**TEXT BLOCK**.
CONTEMPT – incident outside courtroom – alleged threats and incitement to violence by contemnor against parties to ongoing court proceedings – alleged threats and abuse against lawyers and witnesses – alleged statement questioning integrity and impartiality of judge – whether such conduct constitutes contempt of court – standard of proof.


There was an incident outside a courtroom, within the precincts of the National Court, which led to the contemnor being charged with four counts of contempt of court for (1) threatening and inciting violence against and between parties to ongoing court proceedings, (2) threatening and abusing lawyers involved in those court proceedings, (3) threatening and abusing persons who may be witnesses in those proceedings and (4) calling into question the integrity and impartiality of the presiding Judge. A trial was held to determine whether contemnor was guilty of contempt.


Held:


(1) Contempt of court is a criminal offence, the elements of which are any act or omission, committed in the face of the court or outside court, which is intended to or calculated to or likely to interfere or obstruct the fair or due administration of justice (Andrew Kwimberi v The State (1998) SC545).

(2) There are numerous categories of contempt, including taking reprisals on witnesses and court officials on account of what they have said or done in court (the type of contempt charged under counts 1, 2 and 3) and scandalising the court or a judge (the type of contempt charged under count 4) (Peter Luga v Richard Sikani (2002) N2285).

(3) There was clear evidence that, during an adjournment of ongoing court proceedings, the contemnor, behaving in an angry and aggressive manner, threatened and incited physical violence against parties to ongoing court proceedings, threatened and abused lawyers and a person who may be a witness.

**RECORDS**.
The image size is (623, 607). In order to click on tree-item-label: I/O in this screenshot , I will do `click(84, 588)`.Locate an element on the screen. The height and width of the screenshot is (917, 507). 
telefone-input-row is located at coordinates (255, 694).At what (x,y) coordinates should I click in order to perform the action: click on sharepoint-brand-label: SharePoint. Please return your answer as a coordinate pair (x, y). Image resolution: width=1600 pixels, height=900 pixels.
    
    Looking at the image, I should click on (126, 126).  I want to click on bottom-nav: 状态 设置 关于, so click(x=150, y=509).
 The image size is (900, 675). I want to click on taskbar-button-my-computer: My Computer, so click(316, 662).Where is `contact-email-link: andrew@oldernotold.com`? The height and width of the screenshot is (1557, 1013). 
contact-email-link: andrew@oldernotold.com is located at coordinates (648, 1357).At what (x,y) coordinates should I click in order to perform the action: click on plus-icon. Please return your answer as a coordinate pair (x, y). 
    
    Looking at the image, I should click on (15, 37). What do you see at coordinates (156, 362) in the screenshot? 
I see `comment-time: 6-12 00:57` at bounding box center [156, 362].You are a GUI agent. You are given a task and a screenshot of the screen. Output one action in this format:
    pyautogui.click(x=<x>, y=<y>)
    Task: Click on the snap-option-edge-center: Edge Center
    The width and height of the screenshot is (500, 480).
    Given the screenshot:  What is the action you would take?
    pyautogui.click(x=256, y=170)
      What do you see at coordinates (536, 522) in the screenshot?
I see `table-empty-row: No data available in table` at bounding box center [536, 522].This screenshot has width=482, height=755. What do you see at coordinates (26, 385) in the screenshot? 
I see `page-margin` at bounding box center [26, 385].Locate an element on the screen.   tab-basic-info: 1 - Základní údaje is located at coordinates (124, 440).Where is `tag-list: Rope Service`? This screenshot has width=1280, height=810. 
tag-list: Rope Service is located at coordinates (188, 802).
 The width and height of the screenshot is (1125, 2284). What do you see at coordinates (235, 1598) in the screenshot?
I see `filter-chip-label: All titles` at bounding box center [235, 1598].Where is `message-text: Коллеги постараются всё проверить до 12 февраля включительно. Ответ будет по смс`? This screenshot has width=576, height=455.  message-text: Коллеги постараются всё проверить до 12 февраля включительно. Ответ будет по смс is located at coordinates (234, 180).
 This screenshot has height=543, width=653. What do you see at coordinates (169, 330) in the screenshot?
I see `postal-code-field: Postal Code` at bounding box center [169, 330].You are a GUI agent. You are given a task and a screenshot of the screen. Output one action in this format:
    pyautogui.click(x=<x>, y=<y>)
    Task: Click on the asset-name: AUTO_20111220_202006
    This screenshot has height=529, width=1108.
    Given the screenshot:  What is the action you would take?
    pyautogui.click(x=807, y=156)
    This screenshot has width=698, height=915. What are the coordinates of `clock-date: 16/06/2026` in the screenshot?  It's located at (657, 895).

**REQUIRED TASKS**.
[1] Reproduce the part of the contempt of court summary that begins with the words containing "(1) Contempt of" and ends with "State (1998) SC545).".
[2] In the contempt of court summary, which case is cited for the elements of contempt of court as a criminal offence?
[3] Carry the contempt of court summary forward from its last sentence.

**ANSWER SET**.
[1]
(1) Contempt of court is a criminal offence, the elements of which are any act or omission, committed in the face of the court or outside court, which is intended to or calculated to or likely to interfere or obstruct the fair or due administration of justice (Andrew Kwimberi v The State (1998) SC545).

[2] Andrew Kwimberi v The State (1998) SC545.

[3]
(4) Such conduct was likely to interfere in the due administration of justice as it had real potential to interrupt the orderly dispatch of the business of the National Court by hampering the ability of parties, lawyers and potential witnesses to put their cases and give evidence freely and without fear of intimidation or reprisal.

(5) The contemnor was accordingly found guilty of counts 1, 2 and 3.

(6) As to count 4, the words uttered by the contemnor in describing the judge as being "sympathetic" to one side, while not, in the circumstances, being complimentary and being capable of having negative connotations (eg that the judge was one-sided or partial) was not sufficiently pejorative as to call into question the integrity and impartiality of the judge.

(7) The contemnor was accordingly found not guilty of count 4.

Cases cited


The following cases are cited in the judgment:


Andrew Kwimberi v The State (1998) SC545
Attorney-General Michael Gene v Hamidian Rad [1999] PNGLR 278
Peter Luga v Richard Sikani (2002) N2285
Re Nahau Rooney (No 2) [1979] PNGLR 448
Ross Bishop and Others v Bishop Bros Engineering Pty Ltd and Others [1988-89] PNGLR 533
SCR No 3 of 1983; Ex parte Callick and Koroma [1985] PNGLR 67


TRIAL


This was the trial of an originating summons charging a person with four counts of contempt of court.


Counsel


N Goodenough, for the plaintiff
B W Meten, for the contemnor


17 December, 2010


1. CANNINGS J: There was an incident outside the courtroom of the National Court at Madang on Thursday 23 September 2010. Soon after the court adjourned at about 12 noon and those involved in the court proceedings, lawyers and members of the public left the courtroom, there was a commotion outside.


2. This incident led the Registrar of the National Court, Mr Augerea, to charging David Tigavu, the contemnor, with four counts of contempt of court. A trial has been conducted and this judgment gives the Court's verdict on the four charges.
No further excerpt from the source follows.